Con il passare delle ore, intanto, emergono nuovi elementi sul profilo degli attentatori, Sajid Akram, 50 anni, e suo figlio Naveed, 24. I due hanno aperto il fuoco durante la celebrazione di Hanukkah, colpendo indiscriminatamente i presenti prima di essere neutralizzati: Sajid è morto durante l’azione, mentre Naveed è rimasto gravemente ferito, è sopravvissuto e ieri si è svegliato dal coma. Lontani dall’immagine stereotipata del terrorista clandestino, i due conducevano una vita apparentemente ordinaria. Sajid Akram gestiva un piccolo esercizio di frutta e verdura, mentre Naveed lavorava come operaio fino a pochi mesi fa e, già nel 2019, era finito sotto osservazione delle forze dell’ordine per frequentazioni con ambienti radicalizzati legati a una moschea estremista di Sydney, gravitanti attorno alla figura di Isaak El Matari, jihadista australiano noto agli apparati di sicurezza. Una svolta delle indagini è arrivata ieri quando fonti dell’antiterrorismo hanno riferito all’Abc che Naveed Akram è un seguace di Wisam Haddad, predicatore salafita ferocemente antisemita di Sydney apertamente schierato su posizioni pro Isis, del quale vi abbiamo parlato ieri.
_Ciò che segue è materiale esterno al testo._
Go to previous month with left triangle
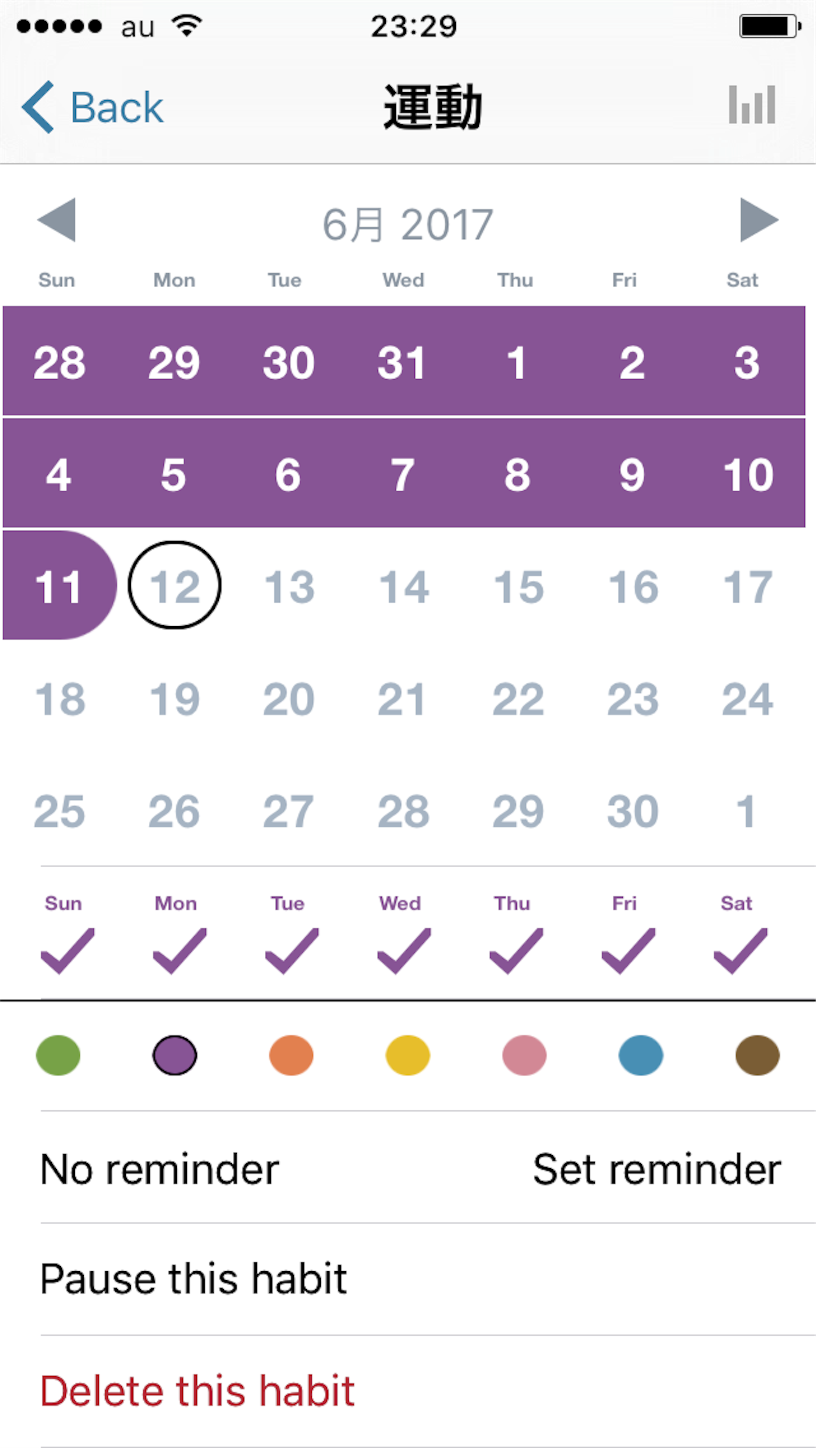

Haddad, attraverso i suoi legali, ha immediatamente respinto ogni accusa di coinvolgimento diretto nell’attacco.
Sul fronte internazionale, Nuova Delhi ha fatto sapere che Sajid Akram era nato a Hyderabad ed era arrivato in Australia nel 1998 con un visto per motivi di studio. Pur avendo fatto ritorno in India solo poche volte, aveva mantenuto la cittadinanza indiana. Naveed, invece, nato a Sydney nel 2001, è cittadino australiano. Secondo le autorità indiane, Sajid non avrebbe più intrattenuto rapporti con il Paese d’origine. Un altro tassello chiave riguarda il recente viaggio dei due uomini nelle Filippine. Le autorità australiane hanno confermato che padre e figlio hanno trascorso l’intero mese di novembre a Mindanao, indicando come meta finale la città di Davao. Sono rientrati il 28 novembre via Manila, prima di fare ritorno a Sydney. Mindanao è da decenni teatro di insurrezioni armate e ospita gruppi jihadisti legati ad al-Qaeda e, in misura minore, allo Stato Islamico. «Le ragioni del viaggio e le attività svolte restano oggetto di indagine», ha precisato il commissario di polizia del New South Wales, Mal Lanyon.
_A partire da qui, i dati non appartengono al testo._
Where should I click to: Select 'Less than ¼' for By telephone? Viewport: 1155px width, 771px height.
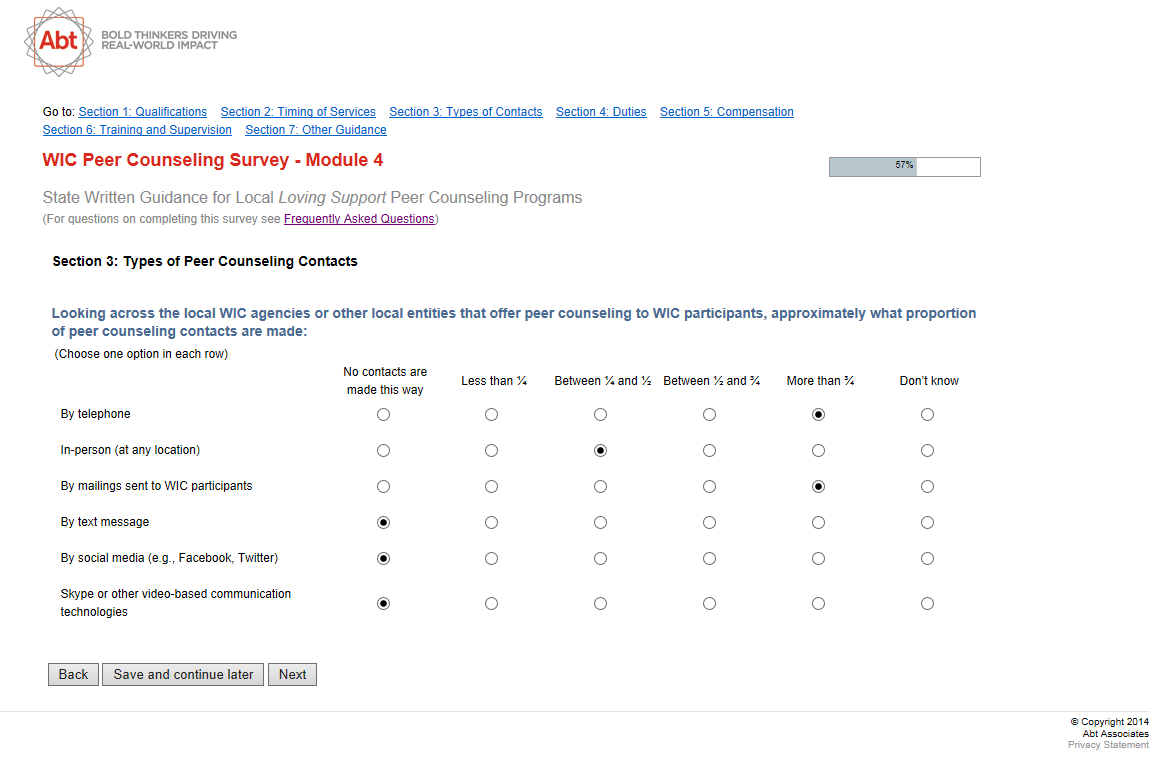pyautogui.click(x=491, y=415)
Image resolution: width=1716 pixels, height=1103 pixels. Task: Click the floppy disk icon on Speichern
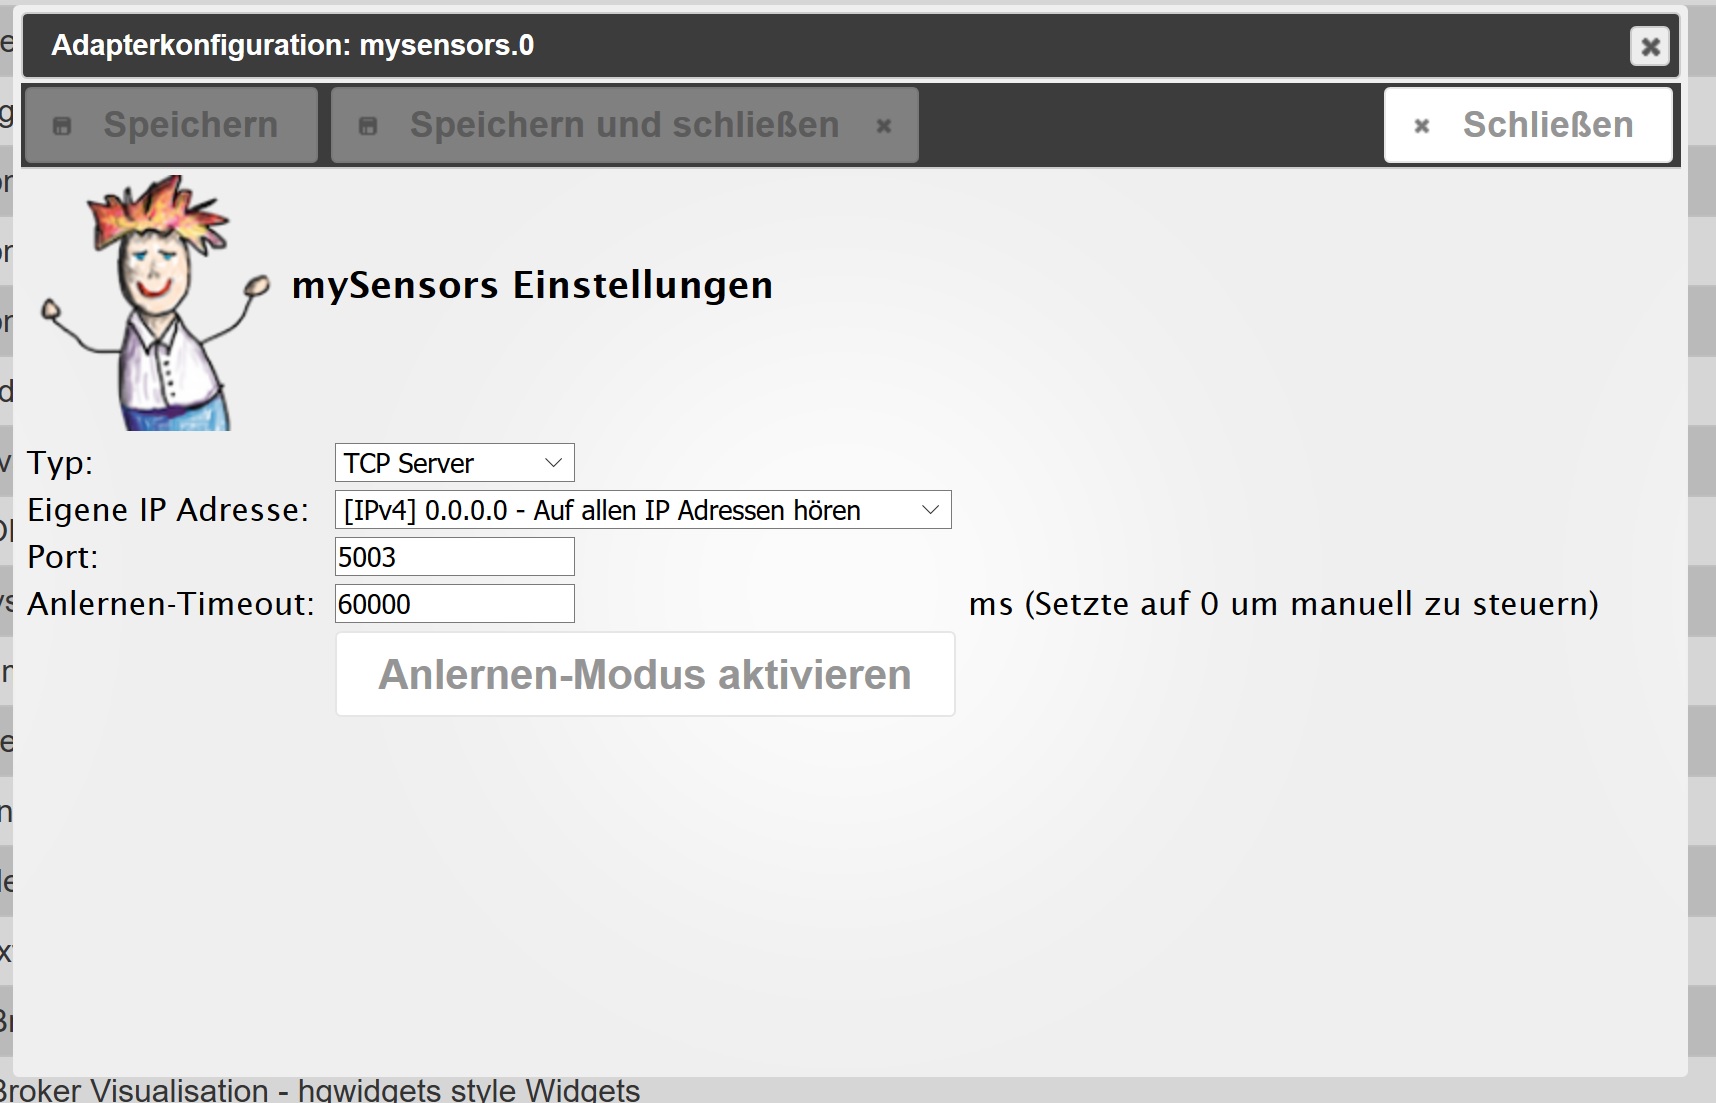click(x=62, y=126)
La mattina dell’attacco, i due avrebbero detto ai familiari di voler andare a pescare. In realtà si sono diretti in un appartamento preso in affitto, dove avevano accumulato armi acquistate legalmente e ordigni artigianali, poi disinnescati dagli artificieri.
Il premier australiano, Antony Albanese, ha attribuito il movente all’ideologia dello Stato Islamico, citando il ritrovamento di bandiere dell’Isis. Eppure, a differenza di altri attentati, l’organizzazione jihadista non ha rivendicato l’azione. Contrariamente a quanto si tende a credere lo Stato islamico non è una sigla simbolica aperta a chiunque decida di agire in suo nome. È - e continua a essere, nonostante la perdita del controllo territoriale in Siria e Iraq - un’organizzazione strutturata, dotata di una rigida catena di comando, di regole operative precise e di una dottrina definita sulla legittimità delle azioni armate. Proprio per questo motivo l’Isis non rivendica mai attentati compiuti da singoli individui non inseriti in una rete riconosciuta.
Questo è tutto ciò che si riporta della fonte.